Discover more from Magasin
149: A Paris Fashion Week outfit diary
No mirror selfies this time.
Fashion is still very much on its Paris kick, but I am not. I fled the city just as I hit my limit for small talking about the local weather (nicer than expected, we agreed, packed too many coats, we commiserated).
Nearly everything I brought (save for a few of those coats) found a place in an outfit, and I left just as that capsule was about to expire—extremely satisfying to the perpetual travel optimizer in me.
The ideology, as it did in New York, had an emphasis on great pieces, worn naturally; pragmatism, ease, and exceptional quality shone through more than ever. When I was in Paris last September, I wore heavily styled ensembles that centered on the architecture of clothes laying together: a Vivienne Westwood corset over a Burberry trench, a Dilara Findikoglu boned bodice with a Cecilie Bahnsen taffeta skirt, a high-shouldered Khaite top tucked into ballooning Agolde jeans.
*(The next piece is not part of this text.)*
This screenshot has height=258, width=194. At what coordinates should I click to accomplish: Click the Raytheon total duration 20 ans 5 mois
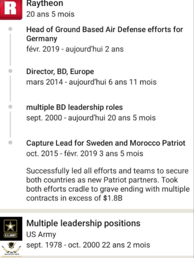tap(50, 14)
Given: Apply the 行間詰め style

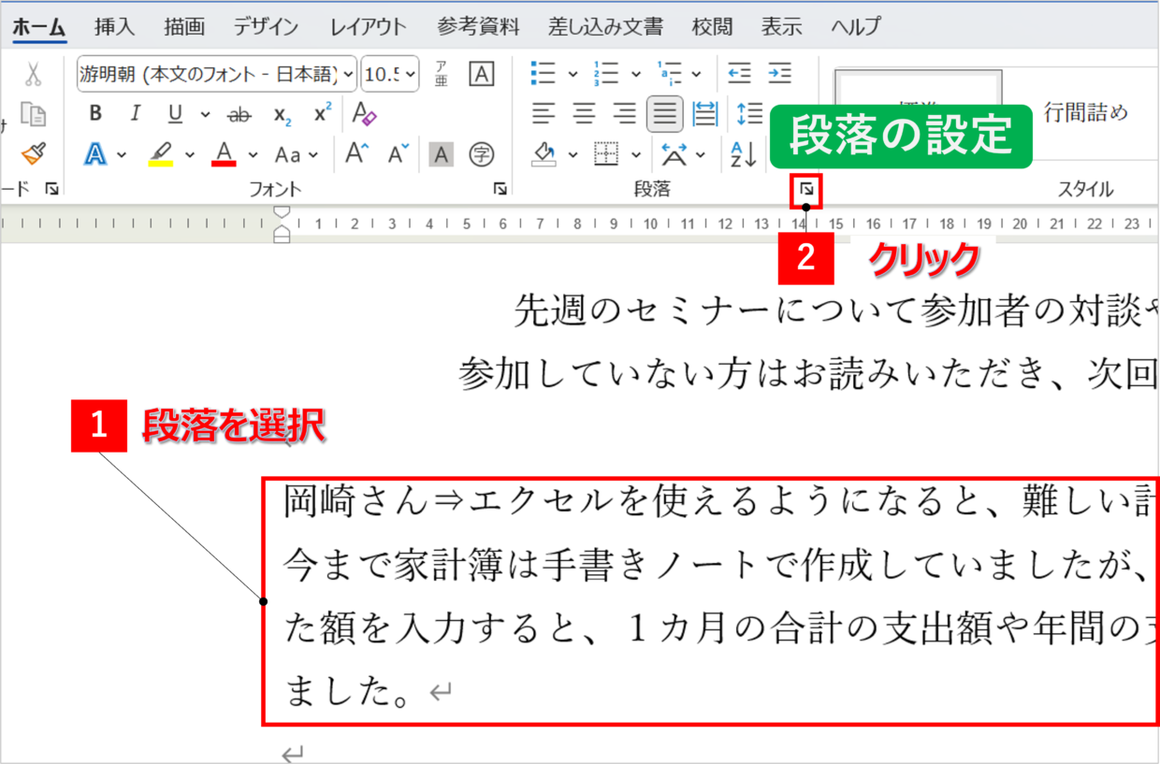Looking at the screenshot, I should point(1085,113).
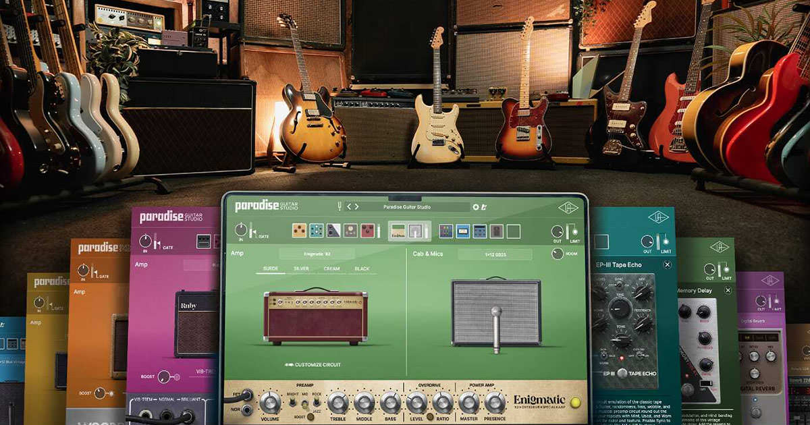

These days, my tolerance for fussiness is way down, so the fashion week outfits you’ll find here are really just…outfits.
Is it too soon to mourn the part of me that kept editorial reserves for fashion month? Or is it still there in some subliminal way, stored in the energy possessed by a luxurious cashmere or the cut of a phenomenal bit of tailoring? Between the mood in “street style” and shows from New York to Paris (more on the shows coming soon, btw), it feels as though we’re approaching a climacteric in the way we dress and shop.
The shift is revealing powerful wisdoms I hadn’t fully appreciated for getting dressed—how restraint can be authoritative; how old, oft-worn things can be more stirring than new; how really nice clothes can be deeply erotic!
Before I let myself say too much though, here’s what I wore this past week in Paris.
Day 1, Look 1
Lauren Manoogian High-Waist Crewneck sweater, $450 / Lauren Manoogian Base Pants, $370 / Entireworld t-shirt (similar from Everlane, $30) / Nomasei Twist boots, $810 / Kassl Editions trench, $839 / Away The Large suitcase, $415
This Lauren Manoogian merino-alpaca blend sweatshirt and pants set is exactly what I mean when I refer to the travel optimizer within. It would be frankly impossible to source a more comfortable kit for a 7-hour red-eye and, as you’ll see below and in my NYC outfit recap, its pieces can be put to manifold use in one’s “real” wardrobe.
My Away suitcase—bought some 18 hours before my flight—is the first checked bag I’ve owned since moving to New York (which was probably an old one of my parents’ I abandoned along the way) and, post-trip, I can say it did me well. I can’t fathom how I used to do this trip on a carry-on alone.
Day 1, Look 2
Maryam Nassir Zadeh Apollo vest, $290 / Entireworld t-shirt (similar from Everlane, $30) / vintage Levi’s (similar, $61) / Rouje Abella heels, $320 / Janessa Leone Crossbody bag, $597 / Lié Studio Camille earrings, $250
My first night in was spared the anticipation of being immersed in a fashion crowd. I met a few friends for dinner and martinis only to find we’d all concurrently established a pre-FW vest-and-jeans routine.
This MNZ vest and tee have become a stalwart combo, but what I did find interesting is that the pair of vintage Levi’s I gravitated towards for this trip were a slimmer, shorter straight-cut version to the baggies I’d worn more regularly last year and even through this summer. I’m losing patience for such unruly lengths and widths when it comes to denim. Like, what do you mean the hems are supposed to drag along the floor?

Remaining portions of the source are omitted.